··· MATERIAL PROVIDED
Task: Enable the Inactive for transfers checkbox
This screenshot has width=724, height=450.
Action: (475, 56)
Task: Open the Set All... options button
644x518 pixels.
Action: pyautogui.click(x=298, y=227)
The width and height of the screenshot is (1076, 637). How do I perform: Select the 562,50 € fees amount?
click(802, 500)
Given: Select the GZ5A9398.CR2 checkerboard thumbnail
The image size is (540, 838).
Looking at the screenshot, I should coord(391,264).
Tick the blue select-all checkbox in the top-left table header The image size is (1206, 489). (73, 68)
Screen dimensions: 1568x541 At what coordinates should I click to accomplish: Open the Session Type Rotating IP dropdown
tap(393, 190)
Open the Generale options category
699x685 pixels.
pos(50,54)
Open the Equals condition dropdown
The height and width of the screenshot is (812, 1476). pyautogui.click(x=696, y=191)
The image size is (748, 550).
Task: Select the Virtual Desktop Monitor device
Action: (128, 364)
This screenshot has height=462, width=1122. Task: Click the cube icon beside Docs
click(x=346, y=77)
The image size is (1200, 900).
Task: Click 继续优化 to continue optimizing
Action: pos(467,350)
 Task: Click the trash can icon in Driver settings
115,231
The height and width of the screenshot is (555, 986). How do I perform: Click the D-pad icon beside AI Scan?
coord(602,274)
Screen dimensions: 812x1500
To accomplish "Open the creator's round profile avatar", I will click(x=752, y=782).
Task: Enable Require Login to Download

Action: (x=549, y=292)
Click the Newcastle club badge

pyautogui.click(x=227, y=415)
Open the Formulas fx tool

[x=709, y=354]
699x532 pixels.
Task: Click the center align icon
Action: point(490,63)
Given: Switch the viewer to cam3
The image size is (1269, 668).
······
▸ **PROBLEM DESCRIPTION**:
Using the exact wording, transcribe all the records above.

▸ **RESULT BELOW**:
Task: Enable the Inactive for transfers checkbox
This screenshot has width=724, height=450.
Action: (475, 56)
Task: Open the Set All... options button
644x518 pixels.
Action: pyautogui.click(x=298, y=227)
The width and height of the screenshot is (1076, 637). How do I perform: Select the 562,50 € fees amount?
click(802, 500)
Given: Select the GZ5A9398.CR2 checkerboard thumbnail
The image size is (540, 838).
Looking at the screenshot, I should coord(391,264).
Tick the blue select-all checkbox in the top-left table header The image size is (1206, 489). (73, 68)
Screen dimensions: 1568x541 At what coordinates should I click to accomplish: Open the Session Type Rotating IP dropdown
tap(393, 190)
Open the Generale options category
699x685 pixels.
pos(50,54)
Open the Equals condition dropdown
The height and width of the screenshot is (812, 1476). pyautogui.click(x=696, y=191)
The image size is (748, 550).
Task: Select the Virtual Desktop Monitor device
Action: (128, 364)
This screenshot has height=462, width=1122. Task: Click the cube icon beside Docs
click(x=346, y=77)
The image size is (1200, 900).
Task: Click 继续优化 to continue optimizing
Action: pos(467,350)
 Task: Click the trash can icon in Driver settings
115,231
The height and width of the screenshot is (555, 986). How do I perform: Click the D-pad icon beside AI Scan?
coord(602,274)
Screen dimensions: 812x1500
To accomplish "Open the creator's round profile avatar", I will click(x=752, y=782).
Task: Enable Require Login to Download

Action: (x=549, y=292)
Click the Newcastle club badge

pyautogui.click(x=227, y=415)
Open the Formulas fx tool

[x=709, y=354]
699x532 pixels.
Task: Click the center align icon
Action: point(490,63)
Given: Switch the viewer to cam3
The image size is (1269, 668).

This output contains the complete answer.